Harry non si girò; invece, iniziò a contare nella sua testa, cercando di controllarsi. Silente avrebbe chiamato fra un'ora, e allora Harry sarebbe fuggito dalla casa del suo odioso professore.

“Mi scusi, signore”, disse Harry alla fine, voltandosi. “Vuole che rompa di nuovo la maniglia per lei?”

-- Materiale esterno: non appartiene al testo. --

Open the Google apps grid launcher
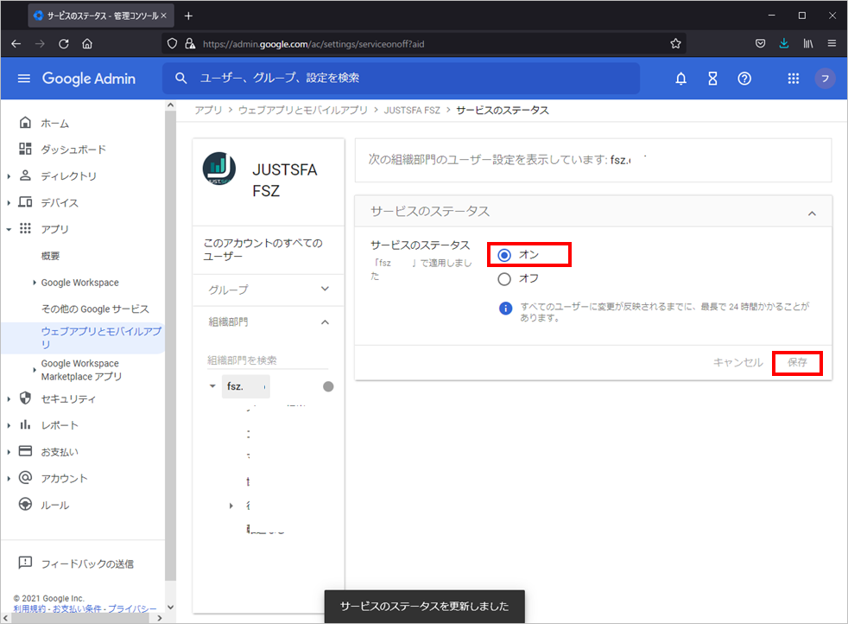The height and width of the screenshot is (624, 848). pos(794,79)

“Puoi pure pensare di essere divertente, signor Potter”, iniziò Piton, avanzando verso il ragazzo e facendogli desiderare di potersi rimangiare quello che aveva detto. “ma mi rifiuto di tollerare il tuo atteggiamento durante la mia estate”.

Piton afferrò il braccio di Harry e lo condusse verso le scale, spalancando la porta. Lo spinse di sopra, indicò la camera e attese fino a quando Harry non vi entrò.

“Rimani nella stanza, non fare rumore e non toccare niente”.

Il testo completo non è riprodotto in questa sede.